Copy, without a single change, each line from the one that holds "Open the Daily interval dropdown" to the bottom of the entries below, and drop any pictures.

━━ DATA LISTING ━━

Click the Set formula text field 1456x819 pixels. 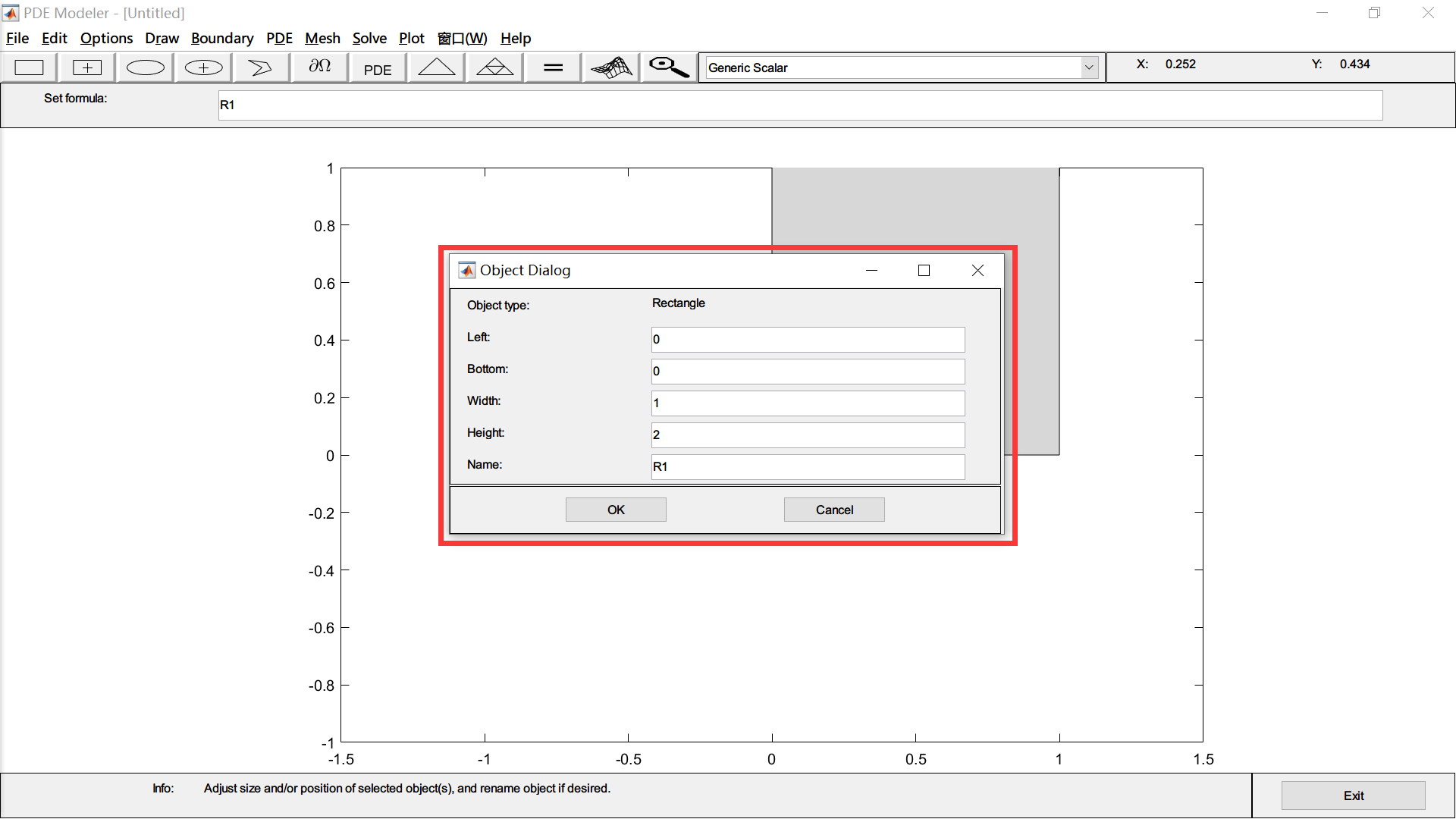pos(799,105)
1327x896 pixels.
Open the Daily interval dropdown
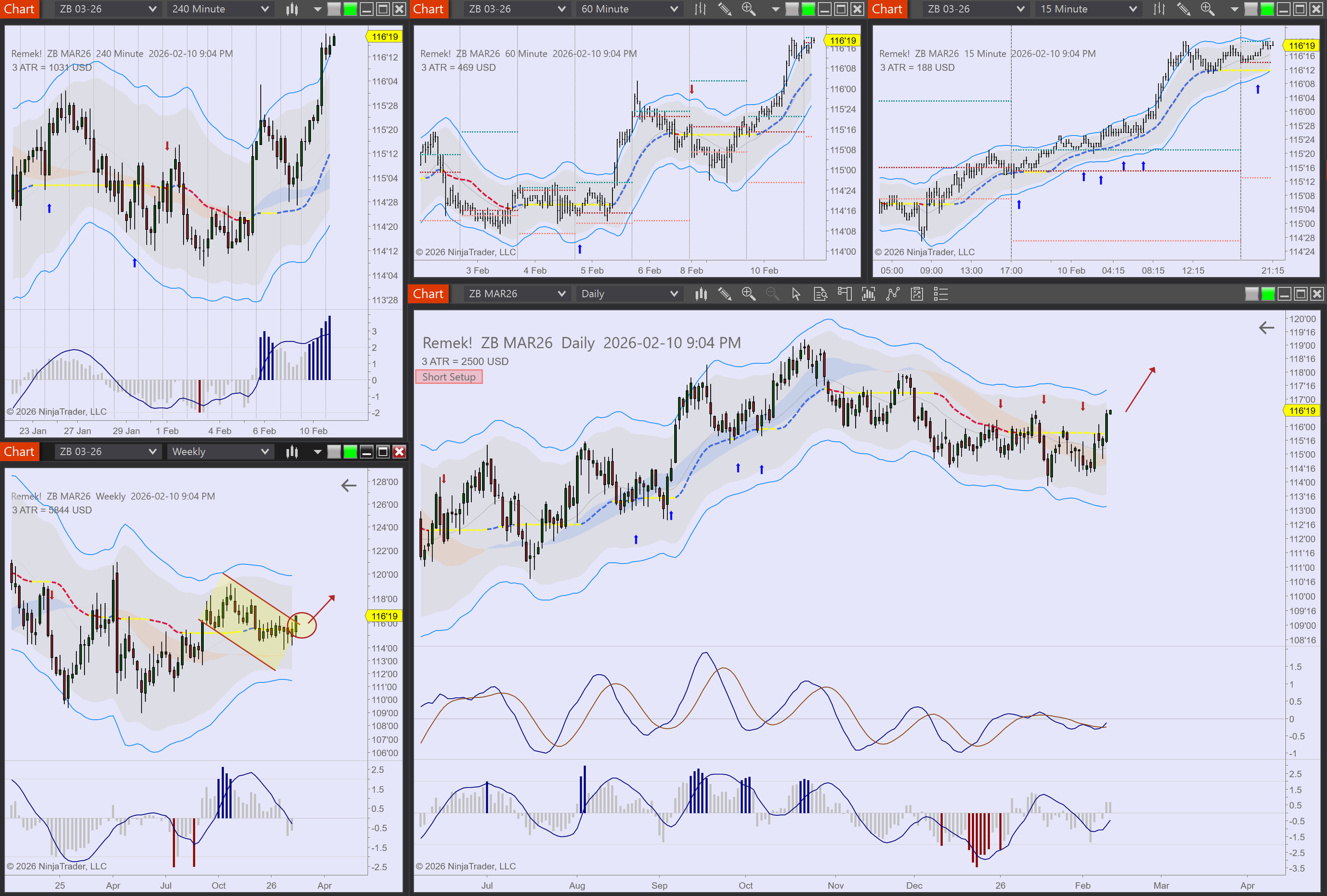[628, 294]
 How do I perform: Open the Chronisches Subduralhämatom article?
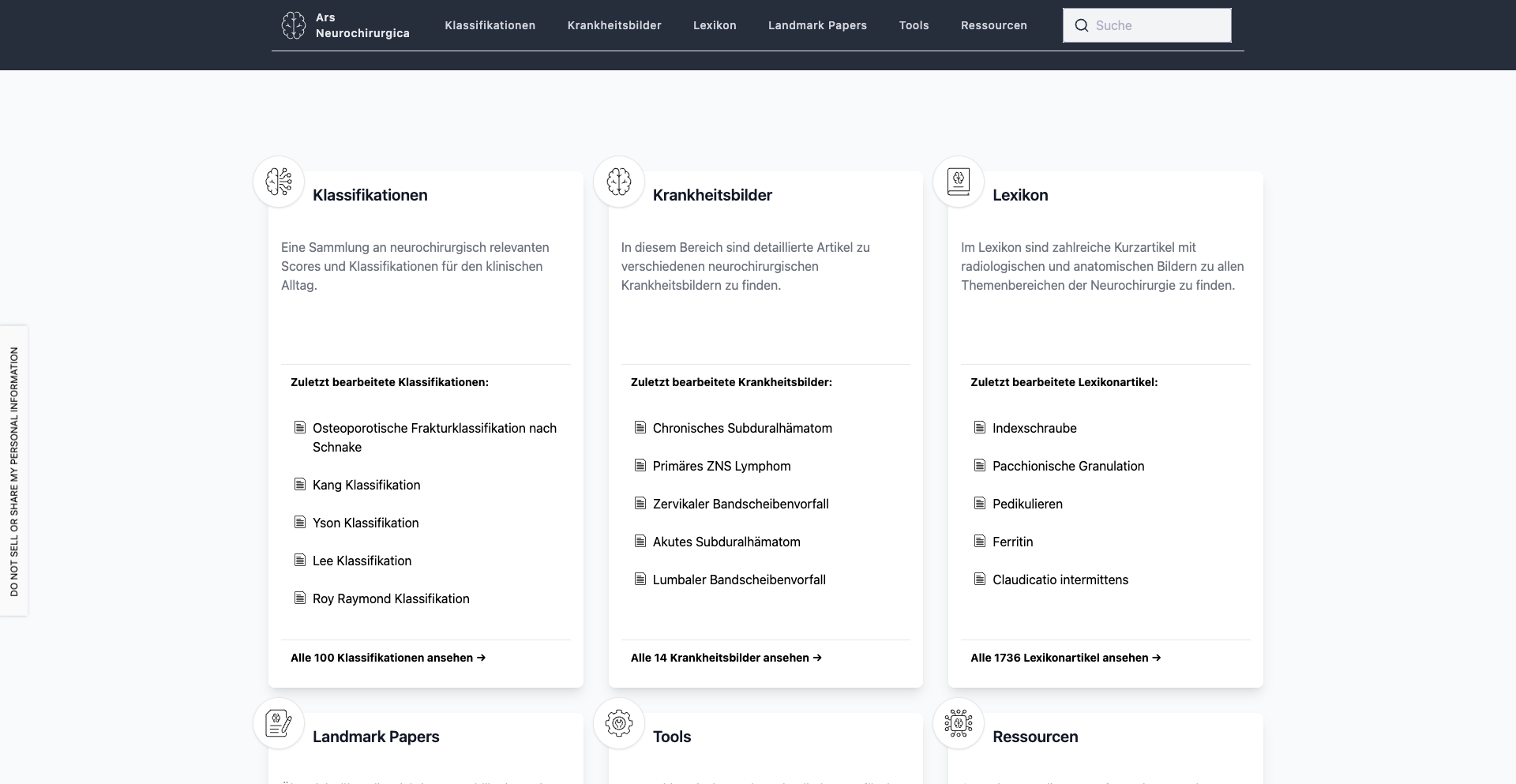(742, 428)
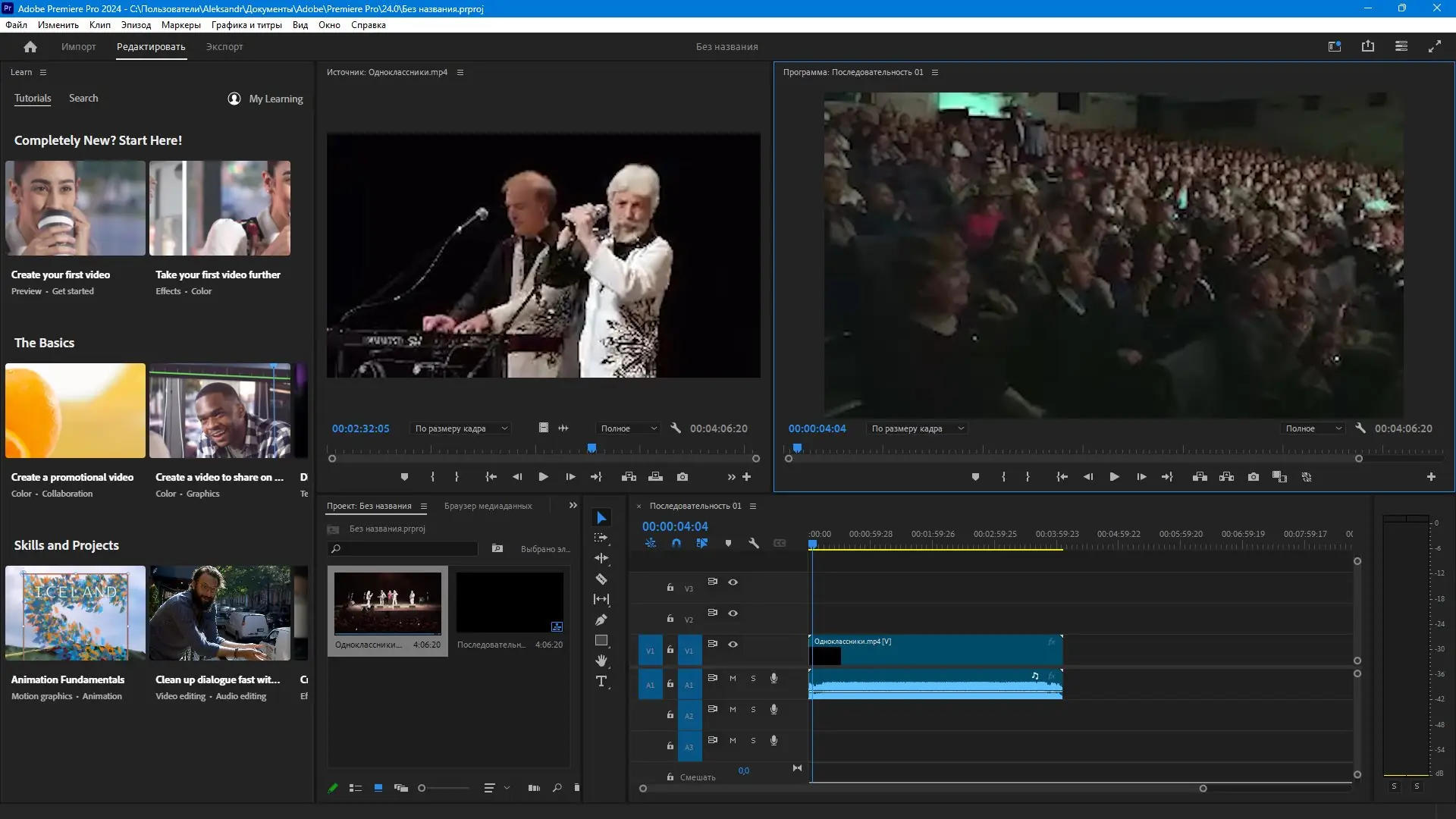Toggle lock on track V2

[670, 618]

━━━

**ANSWER FOR THIS EXERCISE:**
Open the Daily interval dropdown
[628, 294]
 How do I perform: Open the Chronisches Subduralhämatom article?
(742, 428)
Toggle lock on track V2

[670, 618]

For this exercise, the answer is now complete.